In October, at the end of the Ethiopian calendar year, The Grand Ethiopian Renaissance Dam (GERD) will be completed and will become the largest dam in Africa, generating 6,4000 megawatts of electricity. Since Ethiopia began construction in 2011, GERD has caused major controversy and instability within the Blue Nile Basin region, particularly between neighboring countries Egypt and Sudan.
Egyptian President Abdel Fattah al-Sisi fears that the $6.4 billion hydroelectric project will threaten the country’s already low water supply, which is necessary for maintaining the country’s food security and economic development. Egypt has historically maintained influence over the Nile River and is therefore concerned with a power dynamic shift, as Ethiopia gains economic influence in the Blue Nile region.
Initially, the Sudanese government opposed the construction of GERD and shared similar reservations to those of Egypt. However, prospects of obtaining the dam’s surplus water flow proved to be too tempting as it would provide hydroelectricity and improved irrigation methods for the region. Sudan’s reversal on its GERD stance infuriated Egypt, worsening the geopolitical conflict.
Multilateral discussions regarding GERD had been gridlocked until last month. On May 16th, the countries announced they made progress in their negotiations.

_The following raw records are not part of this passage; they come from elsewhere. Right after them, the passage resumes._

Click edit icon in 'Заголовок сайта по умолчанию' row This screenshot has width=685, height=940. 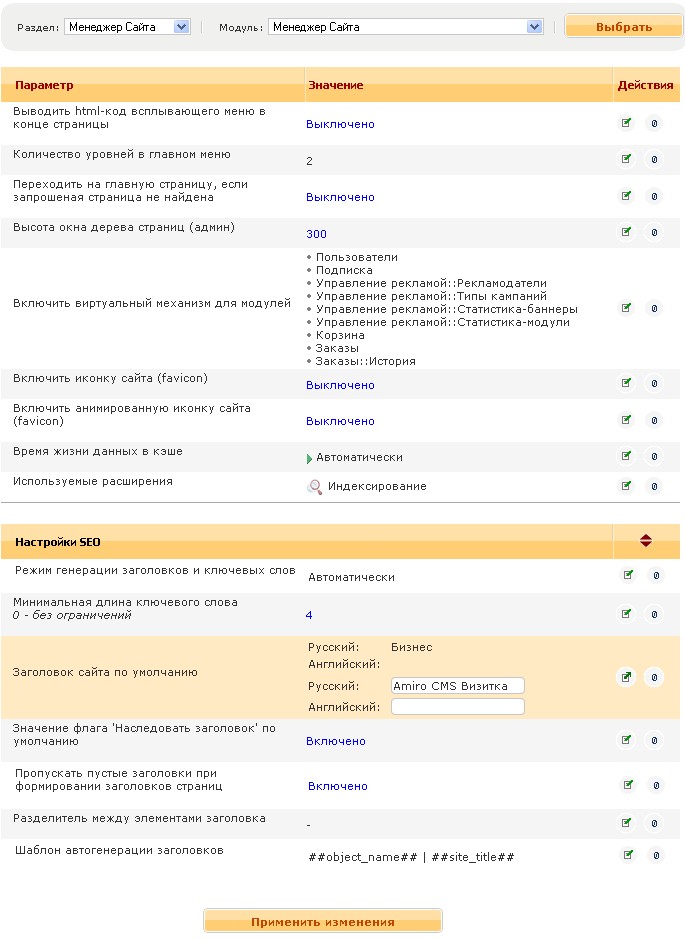626,677
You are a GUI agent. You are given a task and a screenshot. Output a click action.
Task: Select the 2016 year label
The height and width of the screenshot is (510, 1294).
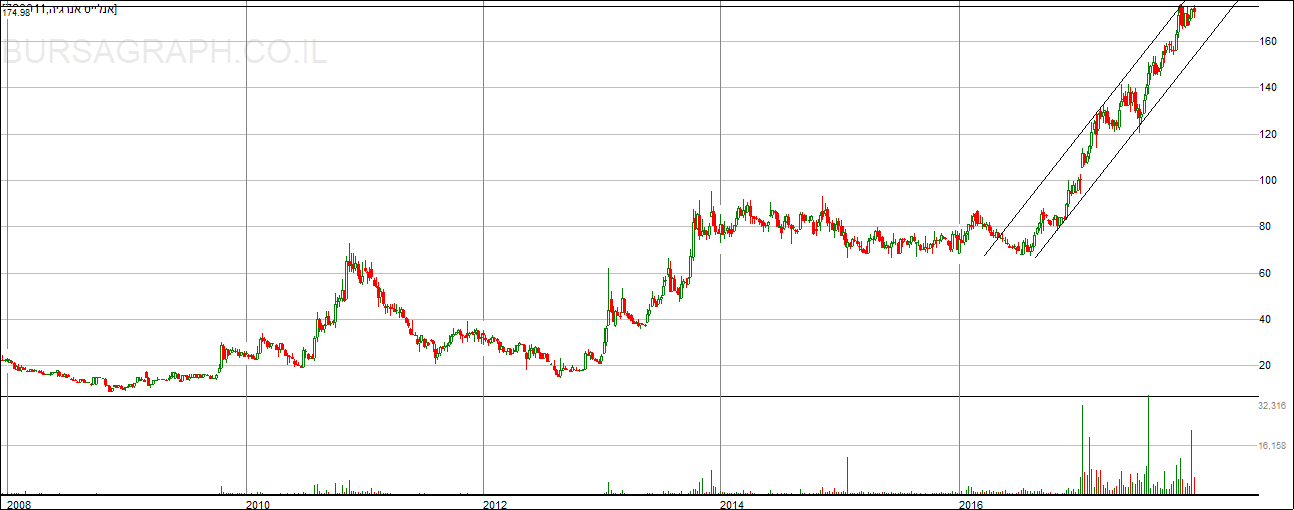970,504
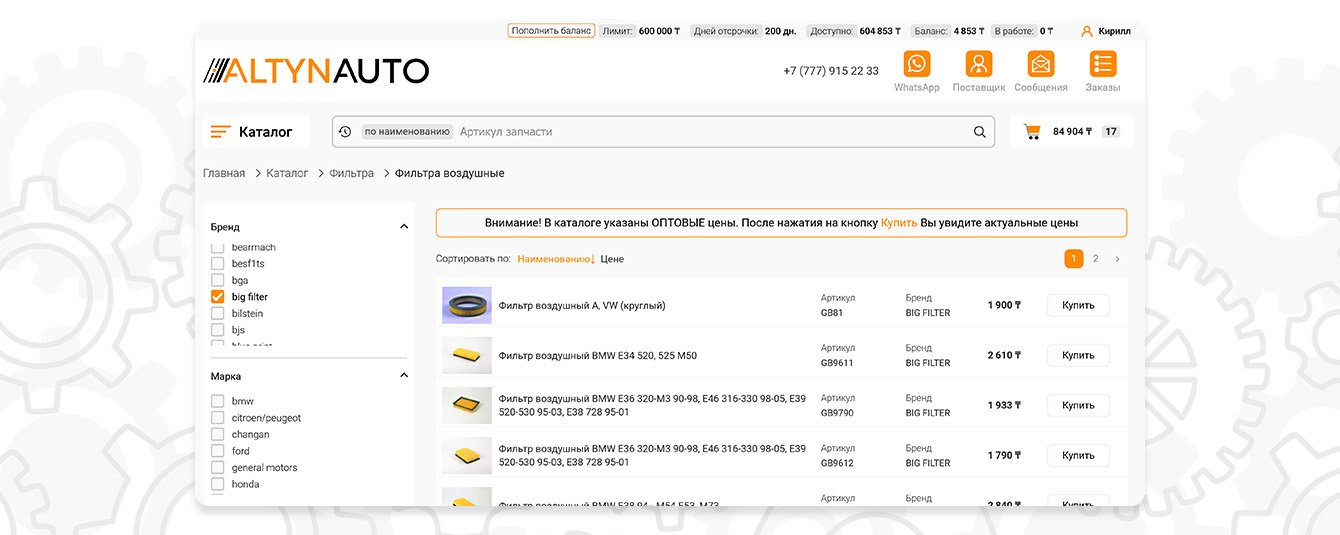Open WhatsApp chat icon

916,65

Foreign ministers of Egypt, Ethiopia, as well as Sudan’s Water Resource Minister agreed to establish the “National Independent Scientific Research Study Group” to explore and develop “various scenarios related to the filling and operation rules in accordance with the principle of equitable and reasonable utilization of shared water resources while taking all appropriate measures to prevent the causing of significant harm.”

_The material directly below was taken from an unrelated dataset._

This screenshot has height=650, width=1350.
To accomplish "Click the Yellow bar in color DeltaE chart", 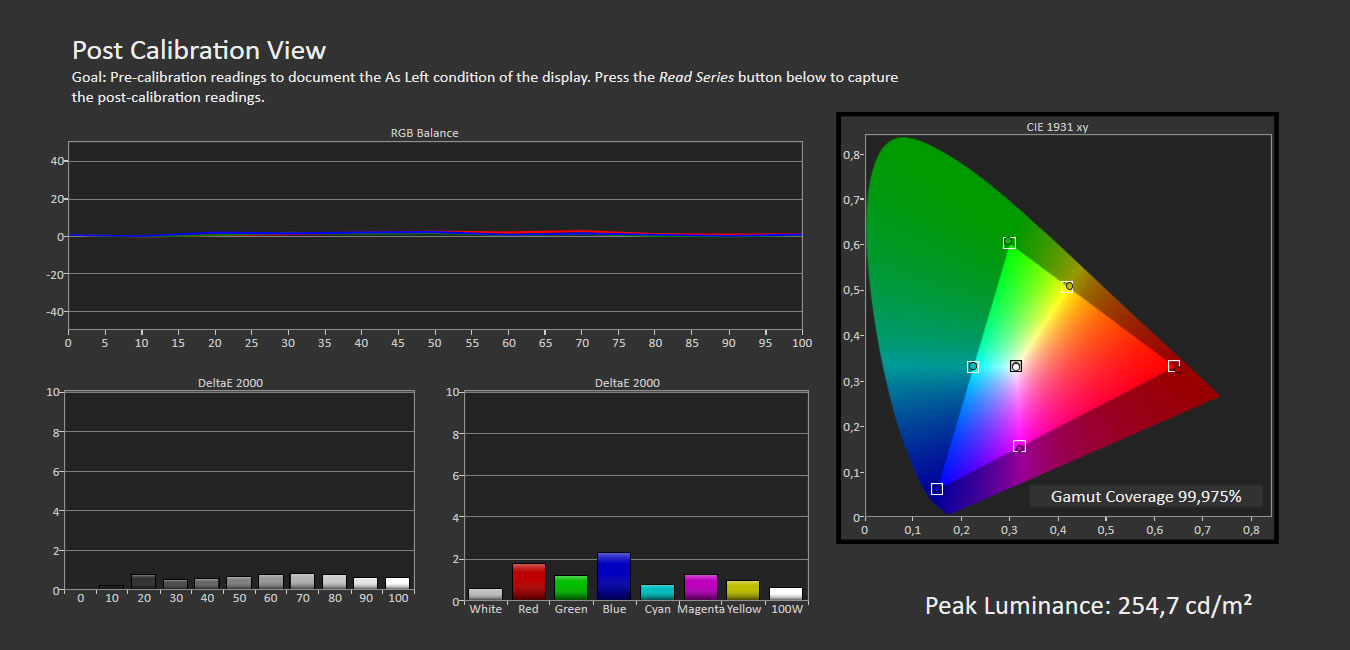I will 743,590.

Ethiopian Prime Minister Abiy Ahmed and Egyptian President Abdel Fattah al-Sisi met again on June 10th in Cairo to settle their differences regarding their shares of Nile River water. Protecting Egypt’s share of the Nile is at the top of Sisi’s agenda as the Nile is Egypt’s main source of water for drinking, agriculture, and industry. The two leaders agreed to create the Tripartite Infrastructure Fund, including Sudan, for infrastructure investment in the three countries. At the end of the press conference, President Ahmed addressed the Egyptians ensuring them that Ethiopia “will take care of the Nile and we will preserve your share and we will work to increase this quota and President Sisi and I will work on this.”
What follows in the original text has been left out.